Exponential Moving Average by time interval [duplicate]

I have a range of dates and a measurement on each of those dates. I'd like to calculate an exponential moving average for each of the dates. Does anybody know how to do this?
I'm new to python. It doesn't appear that averages are built into the standard python library, which strikes me as a little odd. Maybe I'm not looking in the right place.
So, given the following code, how could I calculate the moving weighted average of IQ points for calendar dates?
from datetime import date
days = [date(2008,1,1), date(2008,1,2), date(2008,1,7)]
IQ = [110, 105, 90]
(there's probably a better way to structure the data, any advice would be appreciated)
EDIT:
It seems that mov_average_expw() function from scikits.timeseries.lib.moving_funcs submodule from SciKits (add-on toolkits that complement SciPy) better suits the wording of your question.

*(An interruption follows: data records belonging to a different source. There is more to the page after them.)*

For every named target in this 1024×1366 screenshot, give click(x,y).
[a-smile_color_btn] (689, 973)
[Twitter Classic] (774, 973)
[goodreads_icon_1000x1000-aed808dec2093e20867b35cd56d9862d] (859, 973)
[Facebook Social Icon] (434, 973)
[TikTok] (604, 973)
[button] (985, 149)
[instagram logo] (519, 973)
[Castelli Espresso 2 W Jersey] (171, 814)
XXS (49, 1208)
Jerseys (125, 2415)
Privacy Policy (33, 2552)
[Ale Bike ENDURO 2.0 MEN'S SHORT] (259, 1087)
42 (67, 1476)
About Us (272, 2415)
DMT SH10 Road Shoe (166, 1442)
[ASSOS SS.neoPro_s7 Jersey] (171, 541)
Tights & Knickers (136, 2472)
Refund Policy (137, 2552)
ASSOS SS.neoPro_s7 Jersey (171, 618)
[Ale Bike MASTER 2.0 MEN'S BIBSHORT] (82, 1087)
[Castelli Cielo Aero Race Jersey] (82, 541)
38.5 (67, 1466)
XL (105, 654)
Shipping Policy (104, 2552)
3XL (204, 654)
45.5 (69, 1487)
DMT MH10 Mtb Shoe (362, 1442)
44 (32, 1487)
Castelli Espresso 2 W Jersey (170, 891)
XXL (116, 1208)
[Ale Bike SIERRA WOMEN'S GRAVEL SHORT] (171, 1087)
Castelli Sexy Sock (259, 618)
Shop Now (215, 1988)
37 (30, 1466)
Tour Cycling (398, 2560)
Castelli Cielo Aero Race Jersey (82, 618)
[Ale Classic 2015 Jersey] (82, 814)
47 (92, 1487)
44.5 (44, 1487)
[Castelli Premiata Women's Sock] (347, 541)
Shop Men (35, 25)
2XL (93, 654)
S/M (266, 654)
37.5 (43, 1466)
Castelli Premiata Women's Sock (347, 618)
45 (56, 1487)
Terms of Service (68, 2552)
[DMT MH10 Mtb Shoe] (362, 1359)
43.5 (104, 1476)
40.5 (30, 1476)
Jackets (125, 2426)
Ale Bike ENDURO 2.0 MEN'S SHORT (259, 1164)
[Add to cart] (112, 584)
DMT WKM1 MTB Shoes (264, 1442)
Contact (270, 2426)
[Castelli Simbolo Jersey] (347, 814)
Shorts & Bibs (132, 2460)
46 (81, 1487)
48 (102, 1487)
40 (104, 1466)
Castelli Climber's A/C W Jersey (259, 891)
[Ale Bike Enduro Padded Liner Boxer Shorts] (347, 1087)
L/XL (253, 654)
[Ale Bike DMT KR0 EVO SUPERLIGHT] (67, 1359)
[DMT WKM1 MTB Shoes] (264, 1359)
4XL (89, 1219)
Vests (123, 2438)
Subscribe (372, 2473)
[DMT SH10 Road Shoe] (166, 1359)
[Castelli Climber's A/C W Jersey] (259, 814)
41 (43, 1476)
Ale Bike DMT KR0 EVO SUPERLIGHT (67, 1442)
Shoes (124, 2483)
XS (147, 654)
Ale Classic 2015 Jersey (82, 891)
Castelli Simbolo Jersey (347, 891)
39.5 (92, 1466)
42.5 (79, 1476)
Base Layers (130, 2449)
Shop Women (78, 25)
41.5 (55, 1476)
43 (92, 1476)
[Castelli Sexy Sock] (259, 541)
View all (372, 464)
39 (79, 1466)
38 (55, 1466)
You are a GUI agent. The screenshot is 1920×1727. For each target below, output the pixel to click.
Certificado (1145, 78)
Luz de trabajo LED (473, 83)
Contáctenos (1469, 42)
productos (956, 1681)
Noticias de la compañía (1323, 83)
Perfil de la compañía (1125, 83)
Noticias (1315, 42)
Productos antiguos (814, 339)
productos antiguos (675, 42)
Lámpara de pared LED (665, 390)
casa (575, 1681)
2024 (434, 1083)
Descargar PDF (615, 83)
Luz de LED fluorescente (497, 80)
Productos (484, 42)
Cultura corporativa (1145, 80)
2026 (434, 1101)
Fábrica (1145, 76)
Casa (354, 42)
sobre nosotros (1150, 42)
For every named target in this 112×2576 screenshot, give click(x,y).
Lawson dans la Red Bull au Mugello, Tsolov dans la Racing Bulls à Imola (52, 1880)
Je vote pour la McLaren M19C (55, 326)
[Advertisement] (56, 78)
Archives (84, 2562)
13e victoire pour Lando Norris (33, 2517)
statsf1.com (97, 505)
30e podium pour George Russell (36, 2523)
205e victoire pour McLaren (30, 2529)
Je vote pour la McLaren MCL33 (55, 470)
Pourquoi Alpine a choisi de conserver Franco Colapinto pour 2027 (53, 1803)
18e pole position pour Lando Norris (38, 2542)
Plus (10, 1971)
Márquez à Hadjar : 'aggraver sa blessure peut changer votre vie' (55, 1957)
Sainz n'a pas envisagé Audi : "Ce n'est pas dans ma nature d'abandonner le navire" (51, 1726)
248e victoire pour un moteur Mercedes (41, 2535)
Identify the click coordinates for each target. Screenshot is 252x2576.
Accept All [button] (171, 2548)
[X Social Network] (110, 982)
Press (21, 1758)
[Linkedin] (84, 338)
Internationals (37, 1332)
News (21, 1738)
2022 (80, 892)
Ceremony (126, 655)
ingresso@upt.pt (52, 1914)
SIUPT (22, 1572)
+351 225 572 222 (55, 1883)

To calculate an exponential smoothing of your data with a smoothing factor alpha (it is (1 - alpha) in Wikipedia's terms):
>>> alpha = 0.5
>>> assert 0 < alpha <= 1.0
>>> av = sum(alpha**n.days * iq
... for n, iq in map(lambda (day, iq), today=max(days): (today-day, iq),
... sorted(zip(days, IQ), key=lambda p: p[0], reverse=True)))
95.0
The above is not pretty, so let's refactor it a bit:
from collections import namedtuple
from operator import itemgetter
def smooth(iq_data, alpha=1, today=None):
"""Perform exponential smoothing with factor `alpha`.
Time period is a day.
Each time period the value of `iq` drops `alpha` times.
The most recent data is the most valuable one.
"""
assert 0 < alpha <= 1
if alpha == 1: # no smoothing
return sum(map(itemgetter(1), iq_data))
if today is None:
today = max(map(itemgetter(0), iq_data))
return sum(alpha**((today - date).days) * iq for date, iq in iq_data)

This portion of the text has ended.